The facts in the above cases seem fairly extreme. However, it’s not hard to change one or two facts and cast the deals in a more familiar light. Consider these hypotheticals:

  • An 8(a) contractor becomes overloaded with work and, in order to meet its contractual obligations, subcontracts with a larger firm to perform all or most of the work on a set-aside project it has been awarded;
  • A contractor treats a purchasing manager to dinner or tickets to a ball game after which the purchasing manager gives the contractor the prices other contractors have submitted for upcoming work; or,
  • A supplier offers special pricing to its exclusive customers, provided they agree to buy all their supplies from the supplier.

With these facts, the activities may not sound any alarms. However, under the wrong circumstances, particularly in public contracting, they should! Federal regulations generally require 8(a) contractors to perform at least 15% of the contract work with their own employees on construction projects. 13 CFR 125.6(a)(3). Thus, an 8(a) contractor on a set-aside contract likely violates this requirement in the above hypothetical. Moreover, giving (or even offering) a public official anything of value to influence that official could violate state or federal anti-bribery laws if there are circumstances indicating a corrupt intent, collusion, fraud, or other illegal result. See, e.g., 18 U.S.C. § 201, et seq. Thus, the dinner or tickets in the second hypothetical could be construed as a bribe or illegal quid pro quo. Finally, market participants may violate antitrust laws if they, for example, make agreements that fix prices or divide markets amongst competitors. See 15 U.S.C. §§ 1–7, 41–58. Therefore, with some additional facts, the exclusive supply agreement in the third hypothetical may run afoul of antitrust laws if the agreement prevents new competitors from entering a market dominated by the supplier. See, e.g., McWane, Inc. v. FTC, 783 F.3d 814 (11th Cir. 2015). Even if these activities are not clear violations of any rules, they warrant further investigation to ensure that a zealous regulator or prosecutor could not take the facts out of context or paint them in a more incriminating light.

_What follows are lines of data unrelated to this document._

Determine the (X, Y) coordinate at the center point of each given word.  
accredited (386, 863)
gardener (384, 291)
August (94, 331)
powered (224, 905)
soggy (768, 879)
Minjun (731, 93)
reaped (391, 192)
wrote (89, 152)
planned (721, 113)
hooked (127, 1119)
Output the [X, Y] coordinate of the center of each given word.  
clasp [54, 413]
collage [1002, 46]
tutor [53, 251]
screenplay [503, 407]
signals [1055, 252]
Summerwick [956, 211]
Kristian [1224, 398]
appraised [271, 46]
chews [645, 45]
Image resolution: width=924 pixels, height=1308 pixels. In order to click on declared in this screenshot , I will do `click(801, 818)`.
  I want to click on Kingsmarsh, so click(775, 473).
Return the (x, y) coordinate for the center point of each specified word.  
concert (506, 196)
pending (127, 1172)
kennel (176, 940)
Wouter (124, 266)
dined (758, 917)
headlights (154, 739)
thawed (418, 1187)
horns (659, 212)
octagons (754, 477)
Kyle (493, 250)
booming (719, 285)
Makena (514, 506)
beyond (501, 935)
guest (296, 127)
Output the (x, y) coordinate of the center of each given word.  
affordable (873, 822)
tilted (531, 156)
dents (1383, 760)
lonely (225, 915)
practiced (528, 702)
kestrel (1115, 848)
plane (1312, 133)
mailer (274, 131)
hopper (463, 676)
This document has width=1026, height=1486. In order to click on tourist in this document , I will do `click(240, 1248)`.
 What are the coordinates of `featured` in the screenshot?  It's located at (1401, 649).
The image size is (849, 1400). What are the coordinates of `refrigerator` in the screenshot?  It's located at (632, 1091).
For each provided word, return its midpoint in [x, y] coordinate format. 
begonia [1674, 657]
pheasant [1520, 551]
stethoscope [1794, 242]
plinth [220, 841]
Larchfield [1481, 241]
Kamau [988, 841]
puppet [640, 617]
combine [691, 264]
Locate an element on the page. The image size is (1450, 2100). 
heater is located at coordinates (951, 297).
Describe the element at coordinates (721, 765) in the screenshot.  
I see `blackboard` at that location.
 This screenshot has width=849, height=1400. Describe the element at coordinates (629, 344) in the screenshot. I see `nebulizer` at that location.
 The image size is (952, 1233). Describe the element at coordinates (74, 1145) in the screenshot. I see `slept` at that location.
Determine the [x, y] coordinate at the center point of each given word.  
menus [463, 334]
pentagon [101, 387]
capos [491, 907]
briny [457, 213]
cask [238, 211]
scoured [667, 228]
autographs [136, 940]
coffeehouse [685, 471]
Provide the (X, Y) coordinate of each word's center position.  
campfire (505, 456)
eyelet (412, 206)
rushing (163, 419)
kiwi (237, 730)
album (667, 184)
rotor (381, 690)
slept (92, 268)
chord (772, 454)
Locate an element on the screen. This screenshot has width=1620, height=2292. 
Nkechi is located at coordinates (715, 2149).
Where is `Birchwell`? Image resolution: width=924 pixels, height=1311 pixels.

The risk of legal compliance is real and, unfortunately, complex. Contractors face an increasing burden of local, state, and federal compliance risks. From prevailing wages to procurement laws, employment discrimination to environmental pollution, contractors face a seemingly unending row of obstacles. Navigating these obstacles may seem difficult; but ignoring them won’t make them go away. Successfully navigating compliance issues is not an isolated task. Contractors must continually identify applicable laws and regulations, develop internal compliance processes, enforce those processes, and periodically review the processes to ensure they comply with any new or changed rules.

And this process must be developed and applied throughout the organization. Another common problem is compartmentalizing compliance within a division or business unit. For example, a government contracting business unit must ensure that not only its own internal operations are compliant, but that some other business unit is not undertaking activities that affect that government contracting business unit. Legal counsel can help most organizations identify applicable regulations, assist with the development of processes, and review those processes on a periodic basis; however, the organization must create a culture in which individual employees are aware of those processes and ensure they are enforced on a daily basis. Likewise, contractors should be sure their contracts, organizational structure, and other transactions do not run afoul of applicable regulations. The reality for organizations of any size is that compliance can be a substantial burden. The key is to create a culture of compliance and take steps to mitigate the risk of noncompliance.